Когда Вышеслава осторожно вошла в горницу, Бьярки сидел, неподвижно глядя в одну точку перед собой. Брови боярыни сердобольно изогнулись, и, покачав головой, она приложила одну руку ко рту, будто стараясь удержаться от ненужных речей. На девушку, неподвижно лежащую под одеялом, Вышеслава не взглянула. Если бы что-то переменилось, она бы давно знала от Бьярки.

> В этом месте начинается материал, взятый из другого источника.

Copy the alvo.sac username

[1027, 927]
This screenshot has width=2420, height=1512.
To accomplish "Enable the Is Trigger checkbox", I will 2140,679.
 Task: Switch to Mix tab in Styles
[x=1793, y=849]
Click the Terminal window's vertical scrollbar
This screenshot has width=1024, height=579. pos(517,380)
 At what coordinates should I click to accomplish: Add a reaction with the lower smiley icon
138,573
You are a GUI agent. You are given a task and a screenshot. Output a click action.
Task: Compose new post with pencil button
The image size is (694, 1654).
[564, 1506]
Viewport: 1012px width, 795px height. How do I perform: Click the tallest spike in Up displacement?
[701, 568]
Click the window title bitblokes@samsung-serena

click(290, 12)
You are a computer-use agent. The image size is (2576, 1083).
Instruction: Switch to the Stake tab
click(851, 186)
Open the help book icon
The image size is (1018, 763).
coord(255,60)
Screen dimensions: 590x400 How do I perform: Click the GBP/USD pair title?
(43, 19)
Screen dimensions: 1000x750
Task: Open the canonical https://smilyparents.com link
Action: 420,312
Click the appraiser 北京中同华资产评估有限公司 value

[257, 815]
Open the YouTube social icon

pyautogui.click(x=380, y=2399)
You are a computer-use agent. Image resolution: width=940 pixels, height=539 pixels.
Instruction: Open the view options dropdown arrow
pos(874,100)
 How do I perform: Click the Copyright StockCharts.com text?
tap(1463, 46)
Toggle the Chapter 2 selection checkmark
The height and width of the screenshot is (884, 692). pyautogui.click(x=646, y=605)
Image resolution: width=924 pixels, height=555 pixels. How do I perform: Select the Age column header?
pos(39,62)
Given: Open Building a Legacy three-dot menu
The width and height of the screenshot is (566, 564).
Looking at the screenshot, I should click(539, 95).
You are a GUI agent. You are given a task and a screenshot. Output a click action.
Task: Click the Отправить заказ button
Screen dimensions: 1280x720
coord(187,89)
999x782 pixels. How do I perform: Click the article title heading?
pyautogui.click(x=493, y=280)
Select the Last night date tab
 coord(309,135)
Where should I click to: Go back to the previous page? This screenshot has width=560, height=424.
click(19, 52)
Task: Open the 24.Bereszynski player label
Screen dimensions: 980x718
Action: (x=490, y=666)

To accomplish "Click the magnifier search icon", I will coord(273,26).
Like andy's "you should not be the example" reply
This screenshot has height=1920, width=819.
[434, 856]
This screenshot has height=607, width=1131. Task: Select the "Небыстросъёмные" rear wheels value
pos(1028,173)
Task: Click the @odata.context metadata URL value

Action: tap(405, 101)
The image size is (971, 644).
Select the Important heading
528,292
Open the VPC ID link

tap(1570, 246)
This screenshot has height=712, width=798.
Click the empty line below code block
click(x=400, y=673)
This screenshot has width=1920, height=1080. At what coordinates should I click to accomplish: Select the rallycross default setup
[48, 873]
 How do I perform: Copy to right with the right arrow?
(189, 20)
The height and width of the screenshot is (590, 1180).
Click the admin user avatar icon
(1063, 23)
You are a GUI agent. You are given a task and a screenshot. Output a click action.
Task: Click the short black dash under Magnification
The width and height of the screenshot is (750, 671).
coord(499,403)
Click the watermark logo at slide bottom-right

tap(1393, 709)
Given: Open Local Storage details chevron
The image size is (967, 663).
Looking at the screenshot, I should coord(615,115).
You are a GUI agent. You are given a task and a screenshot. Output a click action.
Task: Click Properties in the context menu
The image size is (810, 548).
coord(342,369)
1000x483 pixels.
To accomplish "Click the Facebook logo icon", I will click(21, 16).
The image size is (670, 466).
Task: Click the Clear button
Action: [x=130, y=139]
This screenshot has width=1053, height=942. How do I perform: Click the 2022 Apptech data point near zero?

Вышеслава уже не пыталась образумить сына, втолковывая ему, насколько непристойным является то, что он днюет и ночует в покоях незамужней девушки. Вслед за Бьярки она уже отбросила всякое представление о приличии. Ей хотелось лишь одного – чтобы ее любимый сын наконец отошел от страшной спячки, в которую он впал в ту злополучную ночь седмицу назад. И если для этого требовалось выздоровление девушки, принесшей в их дом лишь худое, что ж, пускай.
В голове у боярыни не укладывалось, что Гнеда посмела отвергнуть Бьярки, да еще и такой ценой. Было до сих пор страшно вспоминать, как ее младший сын появился в воротах усадьбы, мокрый и грязный, держащий на руках бесчувственную девушку в разодранной одежде.